On 29/08/2023 13:53, João Távora wrote:

On Sun, Aug 20, 2023, 23:52 Dmitry Gutov <dmitry@gutov.dev <mailto:dmitry@gutov.dev>> wrote:

    On .

    What we don't have is any advanced UI coming with that. Traditional
    IDEs
    (and apparently even VS Code now:
    https://bobbyhadz.com/images/blog/rename-variable-vscode/refactor-preview.webp 
<https://bobbyhadz.com/images/blog/rename-variable-vscode/refactor-preview.webp>)
    have been featuring the "preview changes" feature for years. One where
    you could see which files will be affected, and even opt out from some
    of the changes.

    It seems like the LSP protocol provides enough information for this to
    work (the response to the "rename" action is a list of changes to be
    performed on the client), so the UI can definitely be extended there.


Philip K. has proposed a patch to Eglot that implements this in bug#60338.  It is not without problems, but was generally agreeable to me. Would you have a look, Dmitry? We stalled while thinking about the user confirmation model...

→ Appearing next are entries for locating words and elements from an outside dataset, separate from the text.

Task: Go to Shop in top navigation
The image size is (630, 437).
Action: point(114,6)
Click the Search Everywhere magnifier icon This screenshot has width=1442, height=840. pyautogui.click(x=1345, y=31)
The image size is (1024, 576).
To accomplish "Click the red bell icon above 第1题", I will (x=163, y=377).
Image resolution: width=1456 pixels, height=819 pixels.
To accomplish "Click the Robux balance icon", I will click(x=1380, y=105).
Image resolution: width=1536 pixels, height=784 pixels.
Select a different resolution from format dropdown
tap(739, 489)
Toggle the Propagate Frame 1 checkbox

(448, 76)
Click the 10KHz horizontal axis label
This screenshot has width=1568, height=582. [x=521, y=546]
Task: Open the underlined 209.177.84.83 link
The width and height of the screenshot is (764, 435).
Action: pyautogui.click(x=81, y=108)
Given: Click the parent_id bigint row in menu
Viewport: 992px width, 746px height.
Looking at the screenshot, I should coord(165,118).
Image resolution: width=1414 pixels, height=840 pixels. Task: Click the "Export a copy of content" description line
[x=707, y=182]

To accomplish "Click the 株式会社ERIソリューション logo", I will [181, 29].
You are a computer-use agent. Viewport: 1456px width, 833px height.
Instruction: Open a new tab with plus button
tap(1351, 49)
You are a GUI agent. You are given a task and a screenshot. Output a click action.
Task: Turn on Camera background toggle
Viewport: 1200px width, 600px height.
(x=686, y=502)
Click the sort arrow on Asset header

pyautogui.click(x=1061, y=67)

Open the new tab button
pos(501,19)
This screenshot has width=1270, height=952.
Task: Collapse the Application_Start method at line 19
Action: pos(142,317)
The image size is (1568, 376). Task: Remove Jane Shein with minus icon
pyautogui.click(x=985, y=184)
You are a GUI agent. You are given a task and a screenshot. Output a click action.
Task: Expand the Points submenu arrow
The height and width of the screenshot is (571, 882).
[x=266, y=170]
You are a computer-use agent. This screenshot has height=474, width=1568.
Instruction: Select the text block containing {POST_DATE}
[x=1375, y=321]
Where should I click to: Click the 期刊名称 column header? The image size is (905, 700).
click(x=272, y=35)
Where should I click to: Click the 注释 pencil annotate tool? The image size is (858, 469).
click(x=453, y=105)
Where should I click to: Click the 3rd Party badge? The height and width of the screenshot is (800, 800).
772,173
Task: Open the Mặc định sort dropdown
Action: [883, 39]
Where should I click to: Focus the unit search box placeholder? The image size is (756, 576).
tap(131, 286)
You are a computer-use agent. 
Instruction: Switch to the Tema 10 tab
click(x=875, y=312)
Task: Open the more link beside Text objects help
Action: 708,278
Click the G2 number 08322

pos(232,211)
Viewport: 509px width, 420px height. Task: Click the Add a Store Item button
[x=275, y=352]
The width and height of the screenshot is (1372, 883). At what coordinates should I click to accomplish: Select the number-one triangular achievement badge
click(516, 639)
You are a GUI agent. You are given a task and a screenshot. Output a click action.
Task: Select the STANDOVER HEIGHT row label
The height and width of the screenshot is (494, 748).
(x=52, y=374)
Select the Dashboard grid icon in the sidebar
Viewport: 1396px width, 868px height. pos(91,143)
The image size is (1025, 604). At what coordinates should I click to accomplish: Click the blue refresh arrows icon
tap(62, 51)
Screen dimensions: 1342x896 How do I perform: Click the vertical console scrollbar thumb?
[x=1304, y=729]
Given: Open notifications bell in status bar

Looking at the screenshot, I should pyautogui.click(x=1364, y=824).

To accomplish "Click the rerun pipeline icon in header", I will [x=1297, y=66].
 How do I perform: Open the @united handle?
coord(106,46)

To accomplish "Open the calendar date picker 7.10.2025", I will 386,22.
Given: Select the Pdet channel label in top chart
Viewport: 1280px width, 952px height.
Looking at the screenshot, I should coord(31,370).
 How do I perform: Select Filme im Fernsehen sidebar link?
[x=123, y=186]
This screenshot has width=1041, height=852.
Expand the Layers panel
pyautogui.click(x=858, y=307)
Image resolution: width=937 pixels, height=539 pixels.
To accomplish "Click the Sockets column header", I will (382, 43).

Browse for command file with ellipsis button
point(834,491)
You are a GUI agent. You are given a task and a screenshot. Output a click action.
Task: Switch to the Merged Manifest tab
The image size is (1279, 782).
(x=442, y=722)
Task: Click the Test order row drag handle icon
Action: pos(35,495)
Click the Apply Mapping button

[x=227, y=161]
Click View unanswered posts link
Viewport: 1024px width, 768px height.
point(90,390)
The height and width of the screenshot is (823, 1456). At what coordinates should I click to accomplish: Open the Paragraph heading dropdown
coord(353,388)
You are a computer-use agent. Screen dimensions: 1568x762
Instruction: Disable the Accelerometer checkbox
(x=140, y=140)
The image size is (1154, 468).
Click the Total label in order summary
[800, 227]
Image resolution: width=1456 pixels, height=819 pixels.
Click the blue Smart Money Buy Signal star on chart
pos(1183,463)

Hmmm. Some screenshots would go a long way, I haven't tried the patch yet, but from what I can tell from the description, it's a pretty power-user-ish approach to UI.

Similar to what we ended up doing with checkin-patch in VC -- powerful, but no very obvious to a non-pro user in how it can be operated. It is surely a good addition to Eglot, but the refactoring interface I was thinking of would have been more graphical (very vaguely in the style of Xref), looking a little closer to the VS Code screenshot I posted.

But those are just my expectations -- opinions welcome.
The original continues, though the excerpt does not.